Thanks for writing the documentation. In my experience working with Presto,
there is a huge difference in productivity when documentation is available, and
when I have to figure things out by reading (undocumented) code.
Thanks,
- Paul
On Sunday, January 19, 2020, 3:26:57 PM PST, Charles Givre
<[email protected]> wrote:
Hey Paul,
I was messing with the Cassandra plugin last night and moved the connection
logic to the actual StoragePlugin class. This, combined with a few null checks
seemed to do the trick as queries are now virtually instantaneous!
What remains to be done:
1. Filter pushdown not working: I'm going to wait until the Base Storage PR
is committed and attempt to use that. This plugin seems like a really obvious
candidate for that. I've been digging around to see if I can figure out how to
use the Calcite adapters and there is nothing out there WRT documentation or
example code.
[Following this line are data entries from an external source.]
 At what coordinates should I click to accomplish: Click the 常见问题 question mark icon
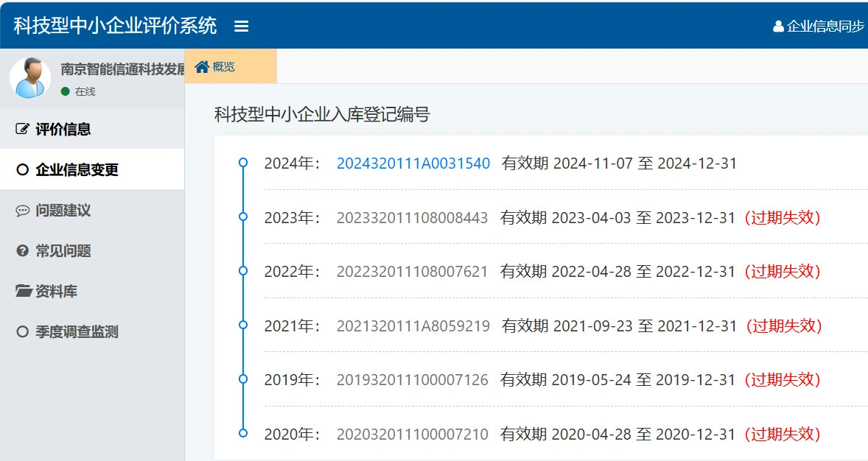point(22,251)
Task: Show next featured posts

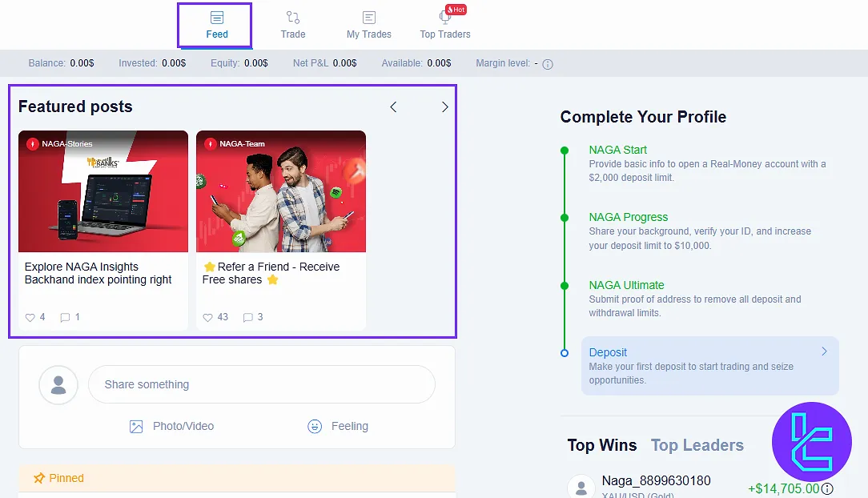Action: (445, 107)
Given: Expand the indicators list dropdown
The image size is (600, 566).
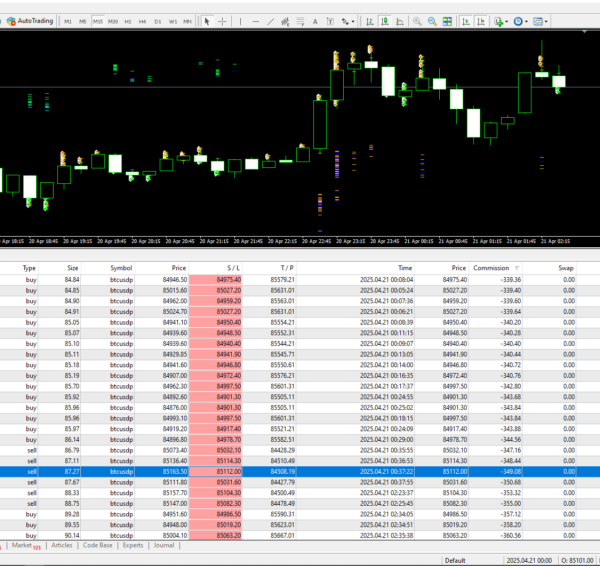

I saw that the Drill JDBC storage plugin uses the Calcite
adapter so I may try to follow that model.
2. Fix data types: Right now, the plugin returns everything as a string.
Obviously, that needs to get fixed, so I'll need to rewrite the RecordReader
class to use EVF.
3. Other push downs: This seems like a really good candidate for Limit and
Aggregate push downs as well. If I can figure out how to do that and/or use
the Calcite adapter to do so, I'll work on that.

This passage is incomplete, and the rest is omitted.